■ O que fazer ■
#1 Segundo o trecho sobre Graziano Pellè, por que a Serie A deixou o atacante partir em 2007? Responda em até três frases.
#2 Reproduza fielmente as linhas dos registros que vão da que contém "This screenshot has height=1432, width=1787." até o fim dos registros, incluindo as duas extremidades.

■ Trecho fornecido ■
Graziano Pellè cresceu nas categorias de base do Lecce, numa das melhores gerações da história do clube, que conquistou dois títulos do Campeonato Primavera sob o comando de Roberto Rizzo. Pela equipe salentina, foi artilheiro em todas as categorias juvenis e estreou na Serie A em 2004. Para variar, cedo demais.
Muitas vezes diz-se sobre a dificuldade que os clubes italianos têm em lançar jogadores muito jovens em seu elenco profissional. O caso é que há uma margem para que os técnicos tenham desconfiança com aqueles recém-pinçados da base. Então com 18 anos, Pellè não conseguiu o que dele se esperava, seja na Serie A com o Lecce ou na B, emprestado ao Catania: gols.
Enquanto isso, entrava na rota da mídia com o bom Mundial Sub-20 de 2005. As convocações para a seleção italiana sub-21 vieram na temporada 2006-07, em seu primeiro ano como protagonista: na péssima campanha que culminou no rebaixamento do Cesena, ainda conseguiu marcar dez gols e ser eleito o melhor atacante italiano de até 21 anos.
Ao fim da temporada, o Lecce negociou o centroavante com o AZ Alkmaar de Louis van Gaal, por cinco milhões de euros. Há uma temporada e meia no clube, Pellè é uma sonora decepção. Chegou como grande esperança de um clube de projetos ambiciosos e pouco apareceu. De fato, só voltou à imprensa internacional na última semana de 2008, com o gol da vitória do seu time sobre o NEC Nijmegen, que de quebra deu ao time o “título” de campeão de inverno da Eredivisie.
Pellè garante que ainda voltará para a Itália, mas que vencerá antes em Alkmaar. A Serie A o deixou partir em 2007 por conta do alto investimento feito pelos holandeses, muito para uma liga ainda de ressaca dos escândalos de corrupção que abalaram o futebol italiano inclusive financeiramente. Somando isso com o modus operandi italiano que dificulta o lançamento efetivo das promessas da base em uma liga tão difícil, o cenário se armou para sua saída.
Uma história análoga é a de Enzo Maresca, jogador bastante técnico que jogou em todas as categorias de base da seleção italiana e hoje é tido como um dos melhores meias da Liga espanhola. Maresca começou no Milan, mas foi dispensado ainda antes de se profissionalizar e partiu para o Cagliari. Na Sardenha também não jogou e partiu para a Inglaterra: no WBA foi titular, destaque da Division One (a segunda divisão inglesa) e negociado com a Juventus.

■ Registros da atividade ■
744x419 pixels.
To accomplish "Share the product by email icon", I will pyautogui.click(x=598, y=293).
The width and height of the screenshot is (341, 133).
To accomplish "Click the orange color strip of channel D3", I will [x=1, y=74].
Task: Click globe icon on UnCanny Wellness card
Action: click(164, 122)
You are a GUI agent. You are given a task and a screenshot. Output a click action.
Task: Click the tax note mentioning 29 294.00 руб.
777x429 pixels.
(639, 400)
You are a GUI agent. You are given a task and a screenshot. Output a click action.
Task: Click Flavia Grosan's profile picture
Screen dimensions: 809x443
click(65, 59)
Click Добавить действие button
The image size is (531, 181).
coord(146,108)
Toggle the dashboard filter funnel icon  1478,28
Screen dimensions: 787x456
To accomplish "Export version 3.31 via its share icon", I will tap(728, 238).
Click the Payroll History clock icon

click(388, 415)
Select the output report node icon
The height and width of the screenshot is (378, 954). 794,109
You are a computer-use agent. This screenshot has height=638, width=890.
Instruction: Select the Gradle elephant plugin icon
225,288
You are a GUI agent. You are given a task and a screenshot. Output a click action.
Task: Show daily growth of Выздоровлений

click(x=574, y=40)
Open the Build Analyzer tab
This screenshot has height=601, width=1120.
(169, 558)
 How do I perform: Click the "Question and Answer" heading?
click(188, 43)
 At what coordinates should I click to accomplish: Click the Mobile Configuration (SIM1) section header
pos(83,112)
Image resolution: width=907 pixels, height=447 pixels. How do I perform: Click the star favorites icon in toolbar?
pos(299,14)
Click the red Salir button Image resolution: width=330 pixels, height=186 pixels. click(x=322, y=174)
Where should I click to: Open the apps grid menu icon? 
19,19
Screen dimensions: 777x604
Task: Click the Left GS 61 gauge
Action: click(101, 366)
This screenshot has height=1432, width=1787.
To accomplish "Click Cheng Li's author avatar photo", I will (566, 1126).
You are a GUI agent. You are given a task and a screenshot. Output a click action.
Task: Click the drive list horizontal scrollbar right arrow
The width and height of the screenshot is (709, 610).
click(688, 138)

■ Respostas comentadas ■
#1 A Serie A deixou Pellè partir por causa do alto investimento feito pelos holandeses. Esse valor era muito para uma liga ainda abalada, inclusive financeiramente, pelos escândalos de corrupção do futebol italiano. A isso se somou o modus operandi italiano, que dificulta o lançamento efetivo das promessas da base em uma liga tão difícil.

#2
This screenshot has height=1432, width=1787.
To accomplish "Click Cheng Li's author avatar photo", I will (566, 1126).
You are a GUI agent. You are given a task and a screenshot. Output a click action.
Task: Click the drive list horizontal scrollbar right arrow
The width and height of the screenshot is (709, 610).
click(688, 138)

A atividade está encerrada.